5. A text recognition device, comprising:

the conversion unit is used for converting all text primitives in the target graph into a plurality of text entities;

the aggregation unit is used for aggregating a plurality of text entities based on the distance relation among the text entities and the text arrangement of the text entities to obtain a plurality of text groups; wherein each text blob includes at least one text entity;

the combination unit is used for sliding along text entities in each text group by utilizing a preset sliding window to obtain a plurality of text combinations;

the classifying unit is used for respectively inputting a plurality of text combinations into a preset text classifying model, acquiring semantic types and probabilities thereof expressed by the text combinations output by the text classifying model, and selecting the text combination with the highest probability and the semantic type thereof as a text recognition result;

the aggregation unit is specifically used for determining a two-dimensional bounding box and a text direction of each text entity; according to the two-dimensional bounding box and the text direction of each text entity, aggregating a plurality of text entities into a plurality of text sets; each text set comprises at least one text entity, and the two-dimensional bounding boxes of the text entities in each text set are overlapped and have the same text direction; for each text set, projecting all text entities in the text set in a preset direction, and dividing the text set into at least one text subset based on the projection of each text entity; each text subset comprises at least one text entity, and projections of the text entities contained in each text subset in a preset direction are overlapped; and sequencing the text entities in each text subset according to each text subset to generate a text group corresponding to the text subset.
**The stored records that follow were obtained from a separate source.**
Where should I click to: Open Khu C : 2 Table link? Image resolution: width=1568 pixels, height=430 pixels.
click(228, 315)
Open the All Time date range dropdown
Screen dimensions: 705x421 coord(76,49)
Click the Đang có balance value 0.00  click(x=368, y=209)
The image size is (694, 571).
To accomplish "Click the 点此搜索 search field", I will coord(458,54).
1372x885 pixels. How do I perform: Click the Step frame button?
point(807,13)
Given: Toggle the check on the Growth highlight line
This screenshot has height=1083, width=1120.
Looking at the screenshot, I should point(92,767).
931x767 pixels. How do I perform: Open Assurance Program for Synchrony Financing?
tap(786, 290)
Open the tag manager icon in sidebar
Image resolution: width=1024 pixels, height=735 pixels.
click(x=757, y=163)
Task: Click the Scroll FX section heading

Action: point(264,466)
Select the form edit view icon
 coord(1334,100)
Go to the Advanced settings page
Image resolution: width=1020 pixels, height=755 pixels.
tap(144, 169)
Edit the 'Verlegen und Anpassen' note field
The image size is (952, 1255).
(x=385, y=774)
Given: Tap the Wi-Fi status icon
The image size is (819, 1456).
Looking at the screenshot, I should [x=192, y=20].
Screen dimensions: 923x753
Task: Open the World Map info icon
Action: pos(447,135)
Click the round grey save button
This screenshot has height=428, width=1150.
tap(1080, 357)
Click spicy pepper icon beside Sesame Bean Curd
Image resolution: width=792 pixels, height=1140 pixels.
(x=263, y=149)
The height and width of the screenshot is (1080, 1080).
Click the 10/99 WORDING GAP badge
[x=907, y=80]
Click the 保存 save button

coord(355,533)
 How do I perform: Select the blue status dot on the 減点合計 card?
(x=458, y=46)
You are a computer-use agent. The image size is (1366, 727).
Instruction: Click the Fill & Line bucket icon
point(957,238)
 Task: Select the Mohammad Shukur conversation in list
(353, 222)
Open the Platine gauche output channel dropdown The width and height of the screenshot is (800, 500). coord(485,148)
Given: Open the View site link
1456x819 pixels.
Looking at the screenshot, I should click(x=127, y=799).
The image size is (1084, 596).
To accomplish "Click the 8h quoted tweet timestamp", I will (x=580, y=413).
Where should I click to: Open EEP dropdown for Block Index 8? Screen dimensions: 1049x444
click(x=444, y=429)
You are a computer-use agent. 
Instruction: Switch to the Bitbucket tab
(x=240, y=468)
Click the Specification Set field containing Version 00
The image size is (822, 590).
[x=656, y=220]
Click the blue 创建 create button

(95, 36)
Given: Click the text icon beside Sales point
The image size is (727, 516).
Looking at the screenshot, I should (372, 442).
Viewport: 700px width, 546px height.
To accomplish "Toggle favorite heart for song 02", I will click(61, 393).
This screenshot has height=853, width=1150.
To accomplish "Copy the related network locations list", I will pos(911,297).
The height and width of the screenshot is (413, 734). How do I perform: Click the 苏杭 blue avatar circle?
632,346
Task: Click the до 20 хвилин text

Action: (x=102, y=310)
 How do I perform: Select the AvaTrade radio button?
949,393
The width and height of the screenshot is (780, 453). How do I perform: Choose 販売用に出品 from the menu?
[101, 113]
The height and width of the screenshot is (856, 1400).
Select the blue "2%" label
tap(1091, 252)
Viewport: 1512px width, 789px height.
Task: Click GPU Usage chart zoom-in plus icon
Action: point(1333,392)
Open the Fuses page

6. The apparatus according to claim 5, wherein the converting unit is specifically configured to identify, for each text primitive, a character and a graphic if the text primitive is composed of the character and the graphic, and obtain a text entity; and/or if the text graphic primitive is composed of a plurality of characters and the text graphic primitive comprises preset characters, splitting the characters based on the preset characters to obtain a plurality of text entities; each text entity includes at least one character.

7. The apparatus according to claim 5, wherein the aggregation unit is configured to, when sorting the text entities in the text subset to generate the text groups corresponding to the text subset, establish a local coordinate system of the text subset with a text direction of the text entities of the text subset as an X-axis and a direction in which the text direction is rotated clockwise by 90 ° as a Y-axis; the text entities in the subset of text are ordered based on their coordinates in the local coordinate system.

8. The apparatus of claim 5, wherein the classification model is specifically configured to replace, for each text combination, a specified text entity in the text combination with a preset text entity corresponding to the specified text entity type according to a preset rule; word segmentation processing is carried out on the text entities in the replaced text combination to obtain a plurality of segmented words, word embedding processing is carried out on each segmented word to obtain a word vector of each segmented word, and the text vector of the text combination is determined based on the word vector of each segmented word; and inputting the text vectors corresponding to the text combinations into a preset text classification model, classifying the text combinations based on the text vectors corresponding to the text combinations by the text classification model, and outputting semantic types and probabilities of the text combinations.